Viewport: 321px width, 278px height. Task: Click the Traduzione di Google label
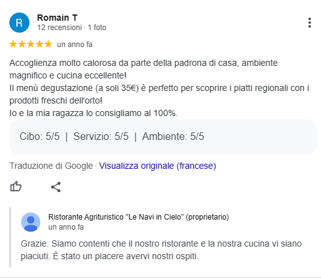click(x=51, y=166)
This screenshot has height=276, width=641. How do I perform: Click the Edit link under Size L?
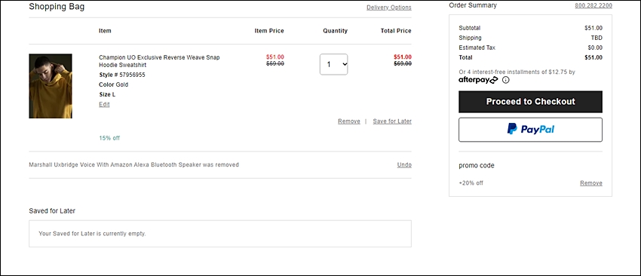[x=104, y=104]
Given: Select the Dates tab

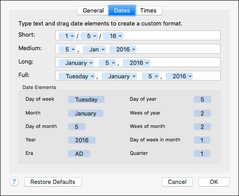Looking at the screenshot, I should (x=122, y=11).
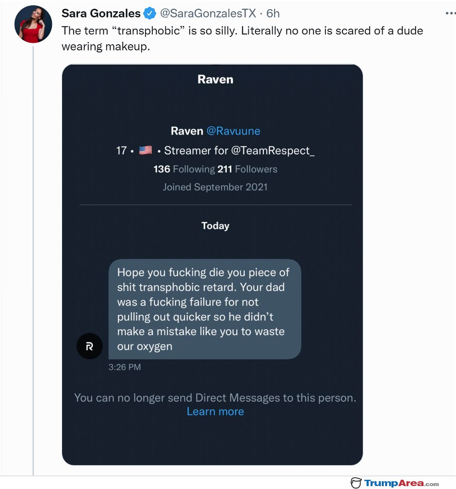Viewport: 456px width, 489px height.
Task: Click the blue verified badge icon
Action: point(150,14)
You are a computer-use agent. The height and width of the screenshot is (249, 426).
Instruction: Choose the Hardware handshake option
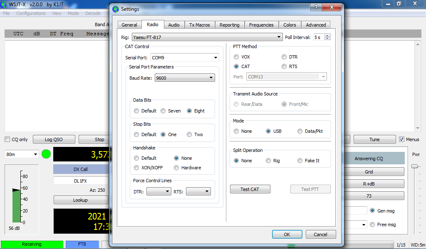(x=177, y=168)
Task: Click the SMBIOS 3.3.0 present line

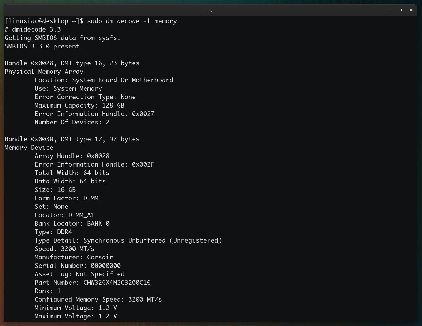Action: (44, 46)
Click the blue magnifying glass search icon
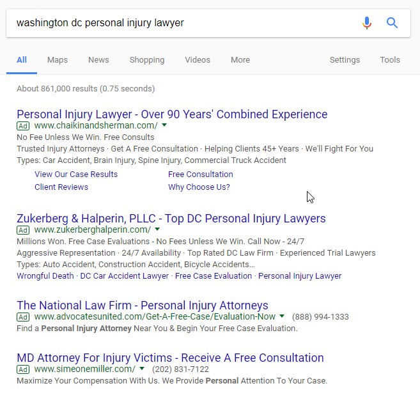The height and width of the screenshot is (395, 420). click(x=392, y=23)
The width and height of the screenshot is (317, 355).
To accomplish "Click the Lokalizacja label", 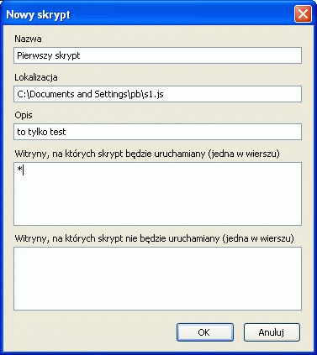I will 36,77.

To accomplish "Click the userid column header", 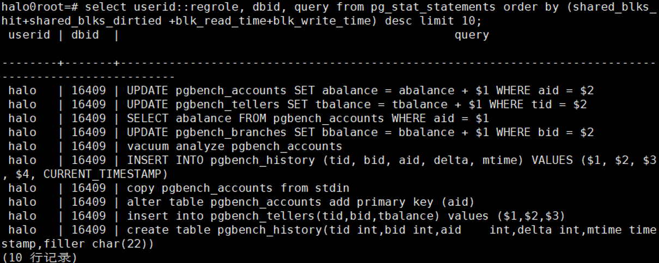I will point(29,35).
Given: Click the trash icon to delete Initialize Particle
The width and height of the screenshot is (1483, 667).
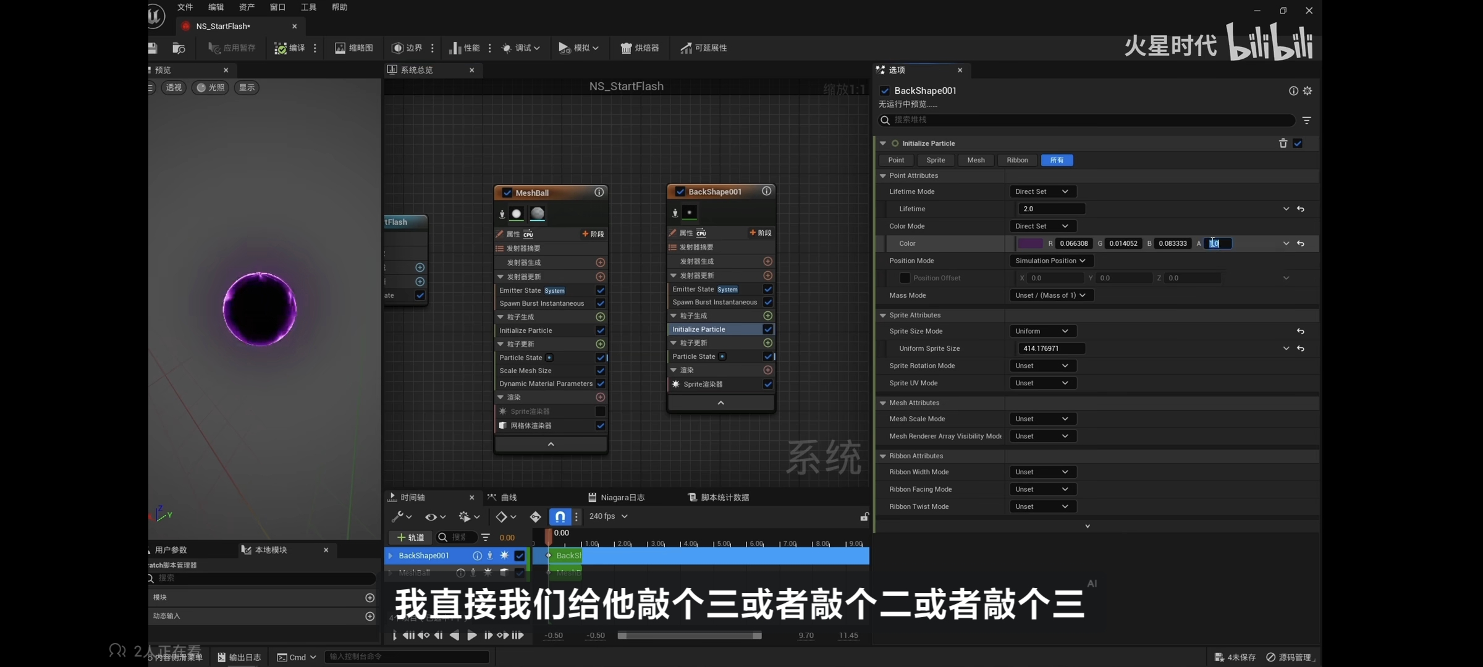Looking at the screenshot, I should tap(1282, 143).
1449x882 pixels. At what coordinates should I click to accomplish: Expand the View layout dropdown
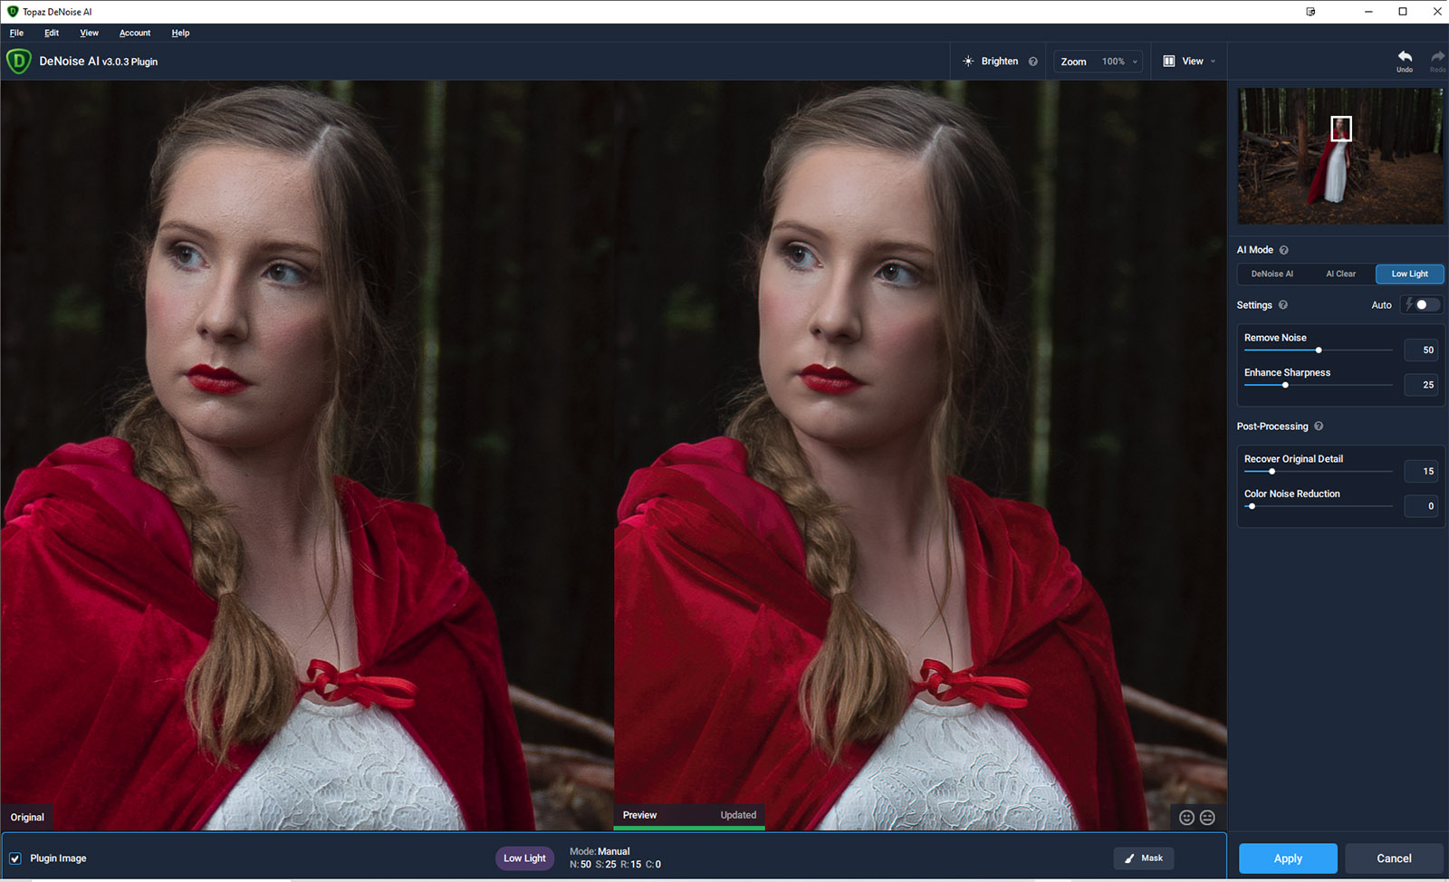click(x=1189, y=62)
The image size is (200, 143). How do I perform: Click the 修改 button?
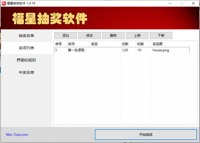pos(89,35)
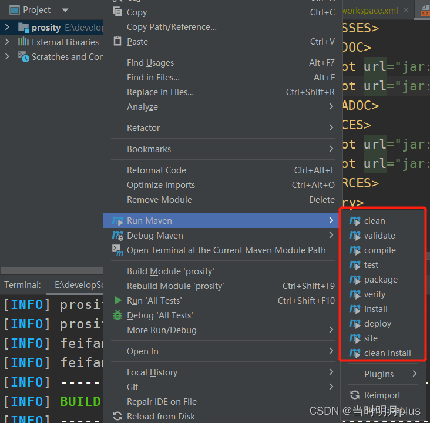The height and width of the screenshot is (423, 430).
Task: Choose Reload from Disk option
Action: tap(161, 417)
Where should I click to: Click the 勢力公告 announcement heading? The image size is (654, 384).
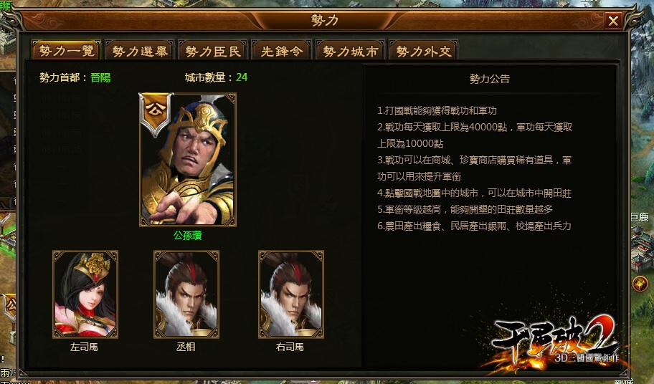[x=490, y=79]
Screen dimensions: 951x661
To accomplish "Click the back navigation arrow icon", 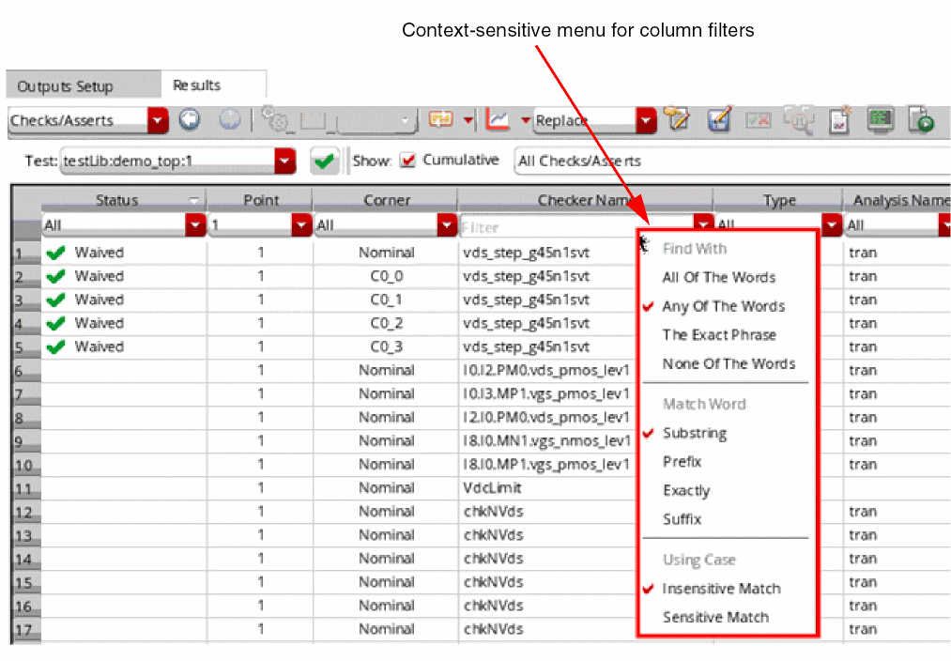I will pos(190,120).
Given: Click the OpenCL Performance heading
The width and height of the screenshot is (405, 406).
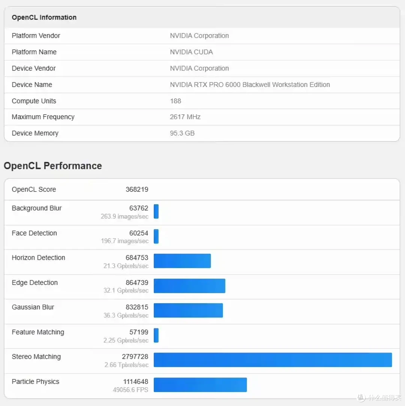Looking at the screenshot, I should tap(53, 166).

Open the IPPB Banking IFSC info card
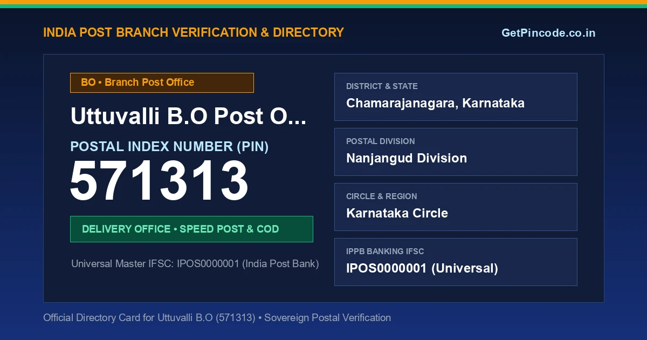click(x=456, y=262)

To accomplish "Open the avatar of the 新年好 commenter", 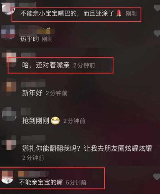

§ Set problem
Copy the entries word for word, starting at their first line and ending after the line containing "Action: point(150,14)". Leave the pictures out of your copy.

§ Right answer
Viewport: 321px width, 278px height. Task: Click the Traduzione di Google label
click(x=51, y=166)
This screenshot has height=276, width=641. How do I perform: Click the Edit link under Size L?
[x=104, y=104]
Given: Select the Dates tab

Looking at the screenshot, I should (x=122, y=11).
Viewport: 456px width, 489px height.
Task: Click the blue verified badge icon
Action: point(150,14)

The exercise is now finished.